• _WORK ITEM_:
Write back each entry precisely as it is given.

Start of DATA FOR REVIEW

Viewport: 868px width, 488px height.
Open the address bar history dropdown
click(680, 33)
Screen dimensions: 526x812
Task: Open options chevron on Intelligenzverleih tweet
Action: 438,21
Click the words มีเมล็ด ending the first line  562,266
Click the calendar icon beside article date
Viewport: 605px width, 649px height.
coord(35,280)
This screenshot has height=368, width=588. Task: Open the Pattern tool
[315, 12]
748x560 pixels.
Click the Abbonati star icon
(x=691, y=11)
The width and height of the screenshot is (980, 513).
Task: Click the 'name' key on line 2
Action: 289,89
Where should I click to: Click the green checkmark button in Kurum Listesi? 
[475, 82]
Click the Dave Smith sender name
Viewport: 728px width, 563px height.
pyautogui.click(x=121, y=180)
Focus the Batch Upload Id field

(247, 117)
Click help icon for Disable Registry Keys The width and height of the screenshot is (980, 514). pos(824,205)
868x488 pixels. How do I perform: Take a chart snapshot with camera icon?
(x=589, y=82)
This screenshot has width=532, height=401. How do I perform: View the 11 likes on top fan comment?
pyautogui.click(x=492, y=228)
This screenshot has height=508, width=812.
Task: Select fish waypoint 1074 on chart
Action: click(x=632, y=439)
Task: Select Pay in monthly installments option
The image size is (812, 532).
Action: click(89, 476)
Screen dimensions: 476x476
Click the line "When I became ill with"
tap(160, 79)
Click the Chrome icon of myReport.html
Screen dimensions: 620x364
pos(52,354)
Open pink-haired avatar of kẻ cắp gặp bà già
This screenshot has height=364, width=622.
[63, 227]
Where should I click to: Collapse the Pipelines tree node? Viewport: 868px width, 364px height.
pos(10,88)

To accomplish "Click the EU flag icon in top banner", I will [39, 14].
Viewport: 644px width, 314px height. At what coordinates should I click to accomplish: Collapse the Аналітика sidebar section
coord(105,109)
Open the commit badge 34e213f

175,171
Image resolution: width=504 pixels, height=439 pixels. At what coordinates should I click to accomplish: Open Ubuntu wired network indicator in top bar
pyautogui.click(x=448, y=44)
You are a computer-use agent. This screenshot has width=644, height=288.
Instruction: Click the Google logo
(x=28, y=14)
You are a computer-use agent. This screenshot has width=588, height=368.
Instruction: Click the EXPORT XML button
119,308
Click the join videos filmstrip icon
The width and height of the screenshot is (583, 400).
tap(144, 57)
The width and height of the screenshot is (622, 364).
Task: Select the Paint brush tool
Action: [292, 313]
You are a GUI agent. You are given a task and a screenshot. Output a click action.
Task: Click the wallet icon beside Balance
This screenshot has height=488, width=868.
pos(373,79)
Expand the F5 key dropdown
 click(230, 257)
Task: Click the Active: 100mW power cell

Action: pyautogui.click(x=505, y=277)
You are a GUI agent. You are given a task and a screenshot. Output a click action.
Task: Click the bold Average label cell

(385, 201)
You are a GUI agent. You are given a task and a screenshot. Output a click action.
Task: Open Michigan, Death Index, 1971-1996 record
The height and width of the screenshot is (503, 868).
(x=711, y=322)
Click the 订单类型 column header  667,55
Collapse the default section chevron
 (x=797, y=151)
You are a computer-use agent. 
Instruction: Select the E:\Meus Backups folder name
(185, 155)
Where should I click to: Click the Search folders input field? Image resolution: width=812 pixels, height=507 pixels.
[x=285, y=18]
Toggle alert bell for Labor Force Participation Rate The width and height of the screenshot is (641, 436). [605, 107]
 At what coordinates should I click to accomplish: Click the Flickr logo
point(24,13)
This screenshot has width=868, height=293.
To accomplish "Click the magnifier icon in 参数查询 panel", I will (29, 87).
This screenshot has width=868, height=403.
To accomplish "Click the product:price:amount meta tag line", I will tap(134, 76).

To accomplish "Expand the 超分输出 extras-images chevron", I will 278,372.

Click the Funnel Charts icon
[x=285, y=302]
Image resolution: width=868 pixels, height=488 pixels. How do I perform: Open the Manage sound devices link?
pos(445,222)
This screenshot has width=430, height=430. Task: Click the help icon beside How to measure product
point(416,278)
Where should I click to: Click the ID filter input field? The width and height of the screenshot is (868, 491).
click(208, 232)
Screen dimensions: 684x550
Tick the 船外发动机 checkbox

End of DATA FOR REVIEW

• _SOLVED PROBLEM_:
Viewport: 868px width, 488px height.
Open the address bar history dropdown
click(680, 33)
Screen dimensions: 526x812
Task: Open options chevron on Intelligenzverleih tweet
Action: 438,21
Click the words มีเมล็ด ending the first line  562,266
Click the calendar icon beside article date
Viewport: 605px width, 649px height.
coord(35,280)
This screenshot has height=368, width=588. Task: Open the Pattern tool
[315, 12]
748x560 pixels.
Click the Abbonati star icon
(x=691, y=11)
The width and height of the screenshot is (980, 513).
Task: Click the 'name' key on line 2
Action: 289,89
Where should I click to: Click the green checkmark button in Kurum Listesi? 
[475, 82]
Click the Dave Smith sender name
Viewport: 728px width, 563px height.
pyautogui.click(x=121, y=180)
Focus the Batch Upload Id field

(247, 117)
Click help icon for Disable Registry Keys The width and height of the screenshot is (980, 514). pos(824,205)
868x488 pixels. How do I perform: Take a chart snapshot with camera icon?
(x=589, y=82)
This screenshot has width=532, height=401. How do I perform: View the 11 likes on top fan comment?
pyautogui.click(x=492, y=228)
This screenshot has height=508, width=812.
Task: Select fish waypoint 1074 on chart
Action: click(x=632, y=439)
Task: Select Pay in monthly installments option
The image size is (812, 532).
Action: click(89, 476)
Screen dimensions: 476x476
Click the line "When I became ill with"
tap(160, 79)
Click the Chrome icon of myReport.html
Screen dimensions: 620x364
pos(52,354)
Open pink-haired avatar of kẻ cắp gặp bà già
This screenshot has height=364, width=622.
[63, 227]
Where should I click to: Collapse the Pipelines tree node? Viewport: 868px width, 364px height.
pos(10,88)

To accomplish "Click the EU flag icon in top banner", I will [39, 14].
Viewport: 644px width, 314px height. At what coordinates should I click to accomplish: Collapse the Аналітика sidebar section
coord(105,109)
Open the commit badge 34e213f

175,171
Image resolution: width=504 pixels, height=439 pixels. At what coordinates should I click to accomplish: Open Ubuntu wired network indicator in top bar
pyautogui.click(x=448, y=44)
You are a computer-use agent. This screenshot has width=644, height=288.
Instruction: Click the Google logo
(x=28, y=14)
You are a computer-use agent. This screenshot has width=588, height=368.
Instruction: Click the EXPORT XML button
119,308
Click the join videos filmstrip icon
The width and height of the screenshot is (583, 400).
tap(144, 57)
The width and height of the screenshot is (622, 364).
Task: Select the Paint brush tool
Action: [292, 313]
You are a GUI agent. You are given a task and a screenshot. Output a click action.
Task: Click the wallet icon beside Balance
This screenshot has height=488, width=868.
pos(373,79)
Expand the F5 key dropdown
 click(230, 257)
Task: Click the Active: 100mW power cell

Action: pyautogui.click(x=505, y=277)
You are a GUI agent. You are given a task and a screenshot. Output a click action.
Task: Click the bold Average label cell

(385, 201)
You are a GUI agent. You are given a task and a screenshot. Output a click action.
Task: Open Michigan, Death Index, 1971-1996 record
The height and width of the screenshot is (503, 868).
(x=711, y=322)
Click the 订单类型 column header  667,55
Collapse the default section chevron
 (x=797, y=151)
You are a computer-use agent. 
Instruction: Select the E:\Meus Backups folder name
(185, 155)
Where should I click to: Click the Search folders input field? Image resolution: width=812 pixels, height=507 pixels.
[x=285, y=18]
Toggle alert bell for Labor Force Participation Rate The width and height of the screenshot is (641, 436). [605, 107]
 At what coordinates should I click to accomplish: Click the Flickr logo
point(24,13)
This screenshot has width=868, height=293.
To accomplish "Click the magnifier icon in 参数查询 panel", I will (29, 87).
This screenshot has width=868, height=403.
To accomplish "Click the product:price:amount meta tag line", I will tap(134, 76).

To accomplish "Expand the 超分输出 extras-images chevron", I will 278,372.

Click the Funnel Charts icon
[x=285, y=302]
Image resolution: width=868 pixels, height=488 pixels. How do I perform: Open the Manage sound devices link?
pos(445,222)
This screenshot has width=430, height=430. Task: Click the help icon beside How to measure product
point(416,278)
Where should I click to: Click the ID filter input field? The width and height of the screenshot is (868, 491).
click(208, 232)
Screen dimensions: 684x550
Tick the 船外发动机 checkbox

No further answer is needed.